(THE INPUT)
=== Section Start ===

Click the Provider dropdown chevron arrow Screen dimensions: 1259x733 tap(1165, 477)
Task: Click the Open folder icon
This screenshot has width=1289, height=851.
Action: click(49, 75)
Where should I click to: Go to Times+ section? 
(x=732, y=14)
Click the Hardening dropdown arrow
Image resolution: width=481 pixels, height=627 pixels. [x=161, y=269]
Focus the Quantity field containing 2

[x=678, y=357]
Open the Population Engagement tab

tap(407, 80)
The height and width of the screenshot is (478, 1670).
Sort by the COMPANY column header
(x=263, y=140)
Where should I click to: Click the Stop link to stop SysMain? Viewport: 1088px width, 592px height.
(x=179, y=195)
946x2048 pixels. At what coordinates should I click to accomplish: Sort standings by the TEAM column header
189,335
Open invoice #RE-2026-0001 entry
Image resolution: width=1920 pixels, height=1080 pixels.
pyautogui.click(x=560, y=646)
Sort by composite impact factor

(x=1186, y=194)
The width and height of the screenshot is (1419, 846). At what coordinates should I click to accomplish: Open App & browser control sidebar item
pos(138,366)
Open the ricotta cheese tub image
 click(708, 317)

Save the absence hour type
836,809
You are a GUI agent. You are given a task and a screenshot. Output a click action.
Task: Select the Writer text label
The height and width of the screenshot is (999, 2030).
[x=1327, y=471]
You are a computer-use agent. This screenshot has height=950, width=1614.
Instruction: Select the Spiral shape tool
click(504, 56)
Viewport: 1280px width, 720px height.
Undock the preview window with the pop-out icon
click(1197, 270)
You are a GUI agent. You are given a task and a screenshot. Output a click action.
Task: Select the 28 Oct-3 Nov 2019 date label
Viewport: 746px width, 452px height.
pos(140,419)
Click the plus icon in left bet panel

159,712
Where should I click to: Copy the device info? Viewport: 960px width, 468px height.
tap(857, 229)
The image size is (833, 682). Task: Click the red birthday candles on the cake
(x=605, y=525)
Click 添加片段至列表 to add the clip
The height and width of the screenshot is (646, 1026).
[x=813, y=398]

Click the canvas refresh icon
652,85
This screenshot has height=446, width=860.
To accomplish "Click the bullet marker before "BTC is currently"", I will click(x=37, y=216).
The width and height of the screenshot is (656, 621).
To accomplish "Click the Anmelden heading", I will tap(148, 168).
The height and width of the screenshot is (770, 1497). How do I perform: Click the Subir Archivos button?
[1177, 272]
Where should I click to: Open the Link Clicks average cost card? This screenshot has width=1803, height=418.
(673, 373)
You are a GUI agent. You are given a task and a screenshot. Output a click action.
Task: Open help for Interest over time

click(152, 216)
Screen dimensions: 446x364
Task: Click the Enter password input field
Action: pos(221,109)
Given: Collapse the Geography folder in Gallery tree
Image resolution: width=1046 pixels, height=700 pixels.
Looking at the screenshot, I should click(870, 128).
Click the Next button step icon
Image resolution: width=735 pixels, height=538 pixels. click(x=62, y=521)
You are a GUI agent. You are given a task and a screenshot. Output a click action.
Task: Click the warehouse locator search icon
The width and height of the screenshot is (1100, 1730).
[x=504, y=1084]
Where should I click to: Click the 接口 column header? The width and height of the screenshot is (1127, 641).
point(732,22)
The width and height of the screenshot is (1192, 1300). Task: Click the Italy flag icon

=== Section End ===

(EXERCISE)
Among the records above, extract exactly the lines from the line with "Open the Population Engagement tab" to the line with "Open invoice #RE-2026-0001 entry", both lines included, and leave out the rest.

(EXERCISE ANSWER)
Open the Population Engagement tab

tap(407, 80)
The height and width of the screenshot is (478, 1670).
Sort by the COMPANY column header
(x=263, y=140)
Where should I click to: Click the Stop link to stop SysMain? Viewport: 1088px width, 592px height.
(x=179, y=195)
946x2048 pixels. At what coordinates should I click to accomplish: Sort standings by the TEAM column header
189,335
Open invoice #RE-2026-0001 entry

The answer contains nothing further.